RATIONALE FOR SURVEILLANCE
This severe acute viral infection has the potential to produce epidemics, and as such surveillance mechanisms to detect outbreaks and to monitor control measures are critical in affected countries.
RECOMMENDED CASE DEFINITION
An illness of gradual onset with one or more of the following:
malaise, fever, headache, sore throat, cough, nausea, vomiting, diarrhoea, myalgia, chest pain, hearing loss, and
A history of contact with excreta of rodents or with a probable or confirmed case of Lassa fever.
Laboratory criteria for diagnosis
• Isolation of virus (only in laboratory of biosafety level 4) from blood, urine or throat washings or
• Positive IgM serology or seroconversion (IgG antibody) in paired serum specimens or
• Demonstration of Lassa virus antigen in autopsy tissues by immunohistochemistry or in serum by ELISA
• Positive PCR from serum or autopsy tissues
Suspected: A case compatible with the clinical description.
Probable: A suspected case that is epidemiologically linked to a confirmed case.
Confirmed: A suspected case that is laboratory-confirmed.
Contact: A person having close personal contact with the patient (living with, caring for) or a person testing the laboratory specimens of a patient in the 3 weeks after the onset of the illness.
RECOMMENDED TYPES OF SURVEILLANCE
Immediate reporting of case-based data of suspected, probable or confirmed cases from peripheral level to intermediate and central levels.
All cases must be investigated, and contact tracing undertaken.
Routine monthly reporting of aggregated data from intermediate to central level.

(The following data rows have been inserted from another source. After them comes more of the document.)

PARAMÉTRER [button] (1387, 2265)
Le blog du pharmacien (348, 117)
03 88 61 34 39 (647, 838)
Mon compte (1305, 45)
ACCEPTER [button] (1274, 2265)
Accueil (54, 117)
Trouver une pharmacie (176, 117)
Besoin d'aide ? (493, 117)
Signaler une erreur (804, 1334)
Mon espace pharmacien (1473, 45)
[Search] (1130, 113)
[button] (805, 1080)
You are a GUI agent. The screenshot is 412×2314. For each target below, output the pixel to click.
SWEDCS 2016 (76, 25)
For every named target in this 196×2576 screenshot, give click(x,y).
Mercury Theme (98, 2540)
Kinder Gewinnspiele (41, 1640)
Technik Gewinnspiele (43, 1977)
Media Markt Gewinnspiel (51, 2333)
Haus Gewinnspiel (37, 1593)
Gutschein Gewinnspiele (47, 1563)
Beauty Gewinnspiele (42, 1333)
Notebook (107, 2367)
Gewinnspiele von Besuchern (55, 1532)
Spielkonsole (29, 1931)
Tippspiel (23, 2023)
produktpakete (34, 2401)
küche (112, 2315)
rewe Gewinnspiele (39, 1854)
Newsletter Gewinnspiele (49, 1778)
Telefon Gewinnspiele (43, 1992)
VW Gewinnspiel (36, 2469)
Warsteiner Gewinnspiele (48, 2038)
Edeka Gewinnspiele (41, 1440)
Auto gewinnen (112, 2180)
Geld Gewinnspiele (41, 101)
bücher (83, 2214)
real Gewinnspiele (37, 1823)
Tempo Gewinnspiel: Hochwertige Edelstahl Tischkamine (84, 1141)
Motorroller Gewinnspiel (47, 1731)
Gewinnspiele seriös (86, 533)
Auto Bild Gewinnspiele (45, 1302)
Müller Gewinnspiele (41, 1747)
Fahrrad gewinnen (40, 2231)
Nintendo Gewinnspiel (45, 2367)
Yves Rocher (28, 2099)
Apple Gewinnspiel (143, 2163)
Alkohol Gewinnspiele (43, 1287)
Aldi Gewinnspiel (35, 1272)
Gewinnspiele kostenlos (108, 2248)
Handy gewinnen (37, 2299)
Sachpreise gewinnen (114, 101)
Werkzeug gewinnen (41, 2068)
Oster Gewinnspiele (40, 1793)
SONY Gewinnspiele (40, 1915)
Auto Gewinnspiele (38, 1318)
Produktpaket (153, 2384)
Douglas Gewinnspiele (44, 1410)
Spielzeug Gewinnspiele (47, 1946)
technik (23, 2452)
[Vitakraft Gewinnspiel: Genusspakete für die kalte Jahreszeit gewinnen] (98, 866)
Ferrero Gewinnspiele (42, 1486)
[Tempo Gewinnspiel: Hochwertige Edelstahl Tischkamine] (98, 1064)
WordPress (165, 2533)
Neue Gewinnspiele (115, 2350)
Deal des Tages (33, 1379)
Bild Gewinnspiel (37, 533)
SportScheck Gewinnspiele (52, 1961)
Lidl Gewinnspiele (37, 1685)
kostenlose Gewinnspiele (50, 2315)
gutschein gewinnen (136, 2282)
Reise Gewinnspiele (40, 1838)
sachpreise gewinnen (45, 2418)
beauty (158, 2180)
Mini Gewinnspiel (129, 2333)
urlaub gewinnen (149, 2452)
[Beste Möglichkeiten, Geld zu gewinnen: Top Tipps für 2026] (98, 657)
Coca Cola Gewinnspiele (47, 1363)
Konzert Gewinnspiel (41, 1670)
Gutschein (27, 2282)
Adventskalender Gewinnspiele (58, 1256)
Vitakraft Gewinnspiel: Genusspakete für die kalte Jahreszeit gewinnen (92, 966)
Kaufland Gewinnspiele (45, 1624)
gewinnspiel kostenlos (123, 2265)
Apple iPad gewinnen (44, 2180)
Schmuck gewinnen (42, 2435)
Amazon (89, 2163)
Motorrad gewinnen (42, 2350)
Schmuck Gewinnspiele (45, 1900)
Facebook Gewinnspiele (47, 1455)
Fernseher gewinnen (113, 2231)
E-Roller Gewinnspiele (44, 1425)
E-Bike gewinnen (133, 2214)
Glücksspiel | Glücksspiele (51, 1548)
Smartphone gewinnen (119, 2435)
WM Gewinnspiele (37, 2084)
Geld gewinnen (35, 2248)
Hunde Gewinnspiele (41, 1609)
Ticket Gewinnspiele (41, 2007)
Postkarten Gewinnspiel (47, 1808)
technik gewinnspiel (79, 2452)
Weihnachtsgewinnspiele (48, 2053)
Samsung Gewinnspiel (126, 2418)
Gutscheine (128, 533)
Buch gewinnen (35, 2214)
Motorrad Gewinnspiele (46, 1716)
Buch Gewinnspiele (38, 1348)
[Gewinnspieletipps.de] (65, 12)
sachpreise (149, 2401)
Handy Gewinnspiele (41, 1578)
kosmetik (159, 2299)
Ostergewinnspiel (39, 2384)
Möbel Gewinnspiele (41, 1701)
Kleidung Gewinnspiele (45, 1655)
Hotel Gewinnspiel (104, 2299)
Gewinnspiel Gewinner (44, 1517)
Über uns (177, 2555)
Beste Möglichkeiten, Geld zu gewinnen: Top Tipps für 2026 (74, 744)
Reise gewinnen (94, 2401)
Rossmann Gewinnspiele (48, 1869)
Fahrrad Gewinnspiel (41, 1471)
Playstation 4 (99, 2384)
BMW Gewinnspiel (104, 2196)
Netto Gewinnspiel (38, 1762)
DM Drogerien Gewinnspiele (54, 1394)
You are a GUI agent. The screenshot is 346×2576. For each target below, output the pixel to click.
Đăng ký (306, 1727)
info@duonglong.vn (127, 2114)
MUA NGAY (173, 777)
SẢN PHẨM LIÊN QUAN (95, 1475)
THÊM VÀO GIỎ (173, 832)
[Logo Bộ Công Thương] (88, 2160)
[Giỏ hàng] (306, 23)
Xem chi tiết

All suspected outbreaks must be reported centrally. Surveillance must be intensified with active case finding and contact tracing. Aggregated data on a daily/weekly basis to be submitted to intermediate and central level by investigation team.
The disease is endemic in Sierra Leone, Liberia, Guinea and regions of Nigeria. Outside these areas, compatible symptoms, with a history of travel to or arrival from one of these countries, should prompt investigation and reporting.
RECOMMENDED MINIMUM DATA ELEMENTS
Case-based data for reporting and investigation
• Case classification (suspected/probable/confirmed)
• Unique identifier, age, sex, place of residence for the three weeks before onset of illness
• Date of onset
Aggregated data for reporting
• Number of cases (suspect/probable/confirmed) by geographical area and by outcome
• Contacts by geographical area, success of tracing and outcome
• Total number of cases by village, geographical area, onset date, hospitalization, outcome
• New cases and contacts identified since last report
• Total number of contacts by outcome
• New contacts identified and traced since last report
RECOMMENDED DATA ANALYSES, PRESENTATION, REPORTS
• Mapping number of cases by geographical area
• Percentage of contacts followed up
• Case-fatality rate
PRINCIPAL USES OF DATA FOR DECISION-MAKING
• Monitoring endemic disease over time
• Identification of risk groups or areas
• Identification of clusters/outbreaks
• Investigation of cases, contacts and source of infection
Extreme biohazard is associated with sample collection and transport and with laboratory investigations.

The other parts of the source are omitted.